III. — Rapports du sujet et de l’objet.

Une théorie assez originale sur les rapports du sujet et de l’objet, résume et couronne les doctrines psychologiques de M. Lewes.

M. Lewes maintient, avec le sens commun, une distinction fondamentale entre l’objet et le sujet; mais cette distinction n’existe, selon lui, qu’au point de vue psychologique proprement dit, nullement au point de vue psychogénique. La psychogénie trace l’évolution de la sensibilité dans le monde organique ; elle montre comment la conscience émerge de certaines conditions vitales particulières : il est clair que, pour elle, l’objet seul existe réellement ; c’est l’ordre extérieur qui détermine l’ordre intérieur en déterminant la structure organique dont la sensibilité est la propriété. Mais la psychologie laisse de côté la genèse de l’organisme ; elle le prend quand il est arrivé à son plein développement, et doit nécessairement le considérer comme un des facteurs dans le fait de la perception. À ce point de vue, on ne peut méconnaître l’existence du sujet, puisque la conscience n’est autre chose que le côté subjectif de l’organisme à un certain degré de son évolution. Mais si le sujet se distingue alors de l’objet, cette distinction n’est que relative ; elle s’évanouit dans l’absolu. Il n’y a pas un objet en soi, existant en dehors et indépendamment de toute relation avec le sujet, et entrant accidentellement en contact avec lui, sans que sa nature s’altère en rien dans ce commerce : l’objet n’existe réellement que par rapport au sujet ; il en réfléchit toutes les couleurs, il en est, en un sens, le produit : « La chose extérieure qui excite la rétine ne peut être supposée elle-même lumineuse ; elle est seulement un facteur du produit lumineux. La rétine, en l’absence de toute excitation, ne peut non plus être lumineuse ; elle n’est aussi qu’un facteur. Mais la lumière, — l’objet, — est les deux facteurs ; et ainsi l’objet est nécessairement objet-sujet, et le sujet est également sujet-objet. »

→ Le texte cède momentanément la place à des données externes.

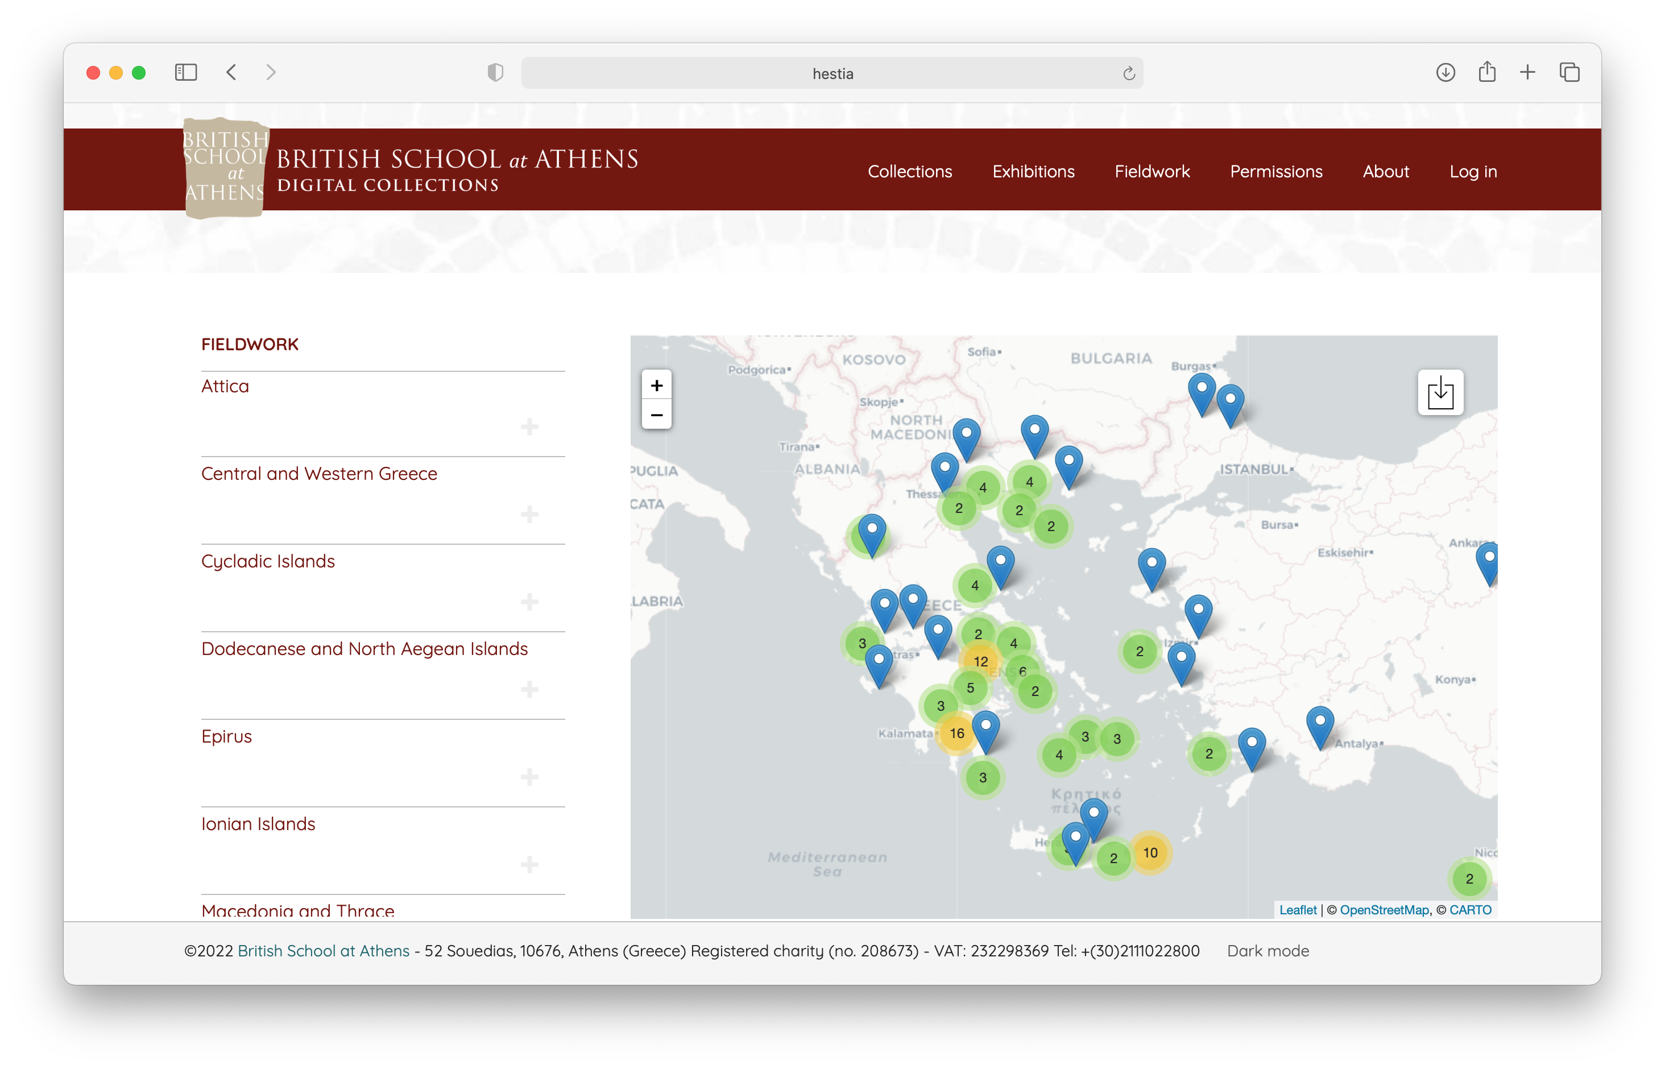
Task: Click the Safari sidebar toggle icon
Action: click(x=185, y=72)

La théorie de M. Lewes se tient ainsi à égale distance du réalisme et de l’idéalisme. — L’idéalisme ne voit, dans le non-moi, qu’un produit, une projection du moi ; c’est une grave erreur ; il sacrifie absolument l’un des facteurs à l’autre. L’expérience le réfute à

  1. V. notre ouvrage sur la Morale utilitaire. Paris, Didier, 1875, in-8.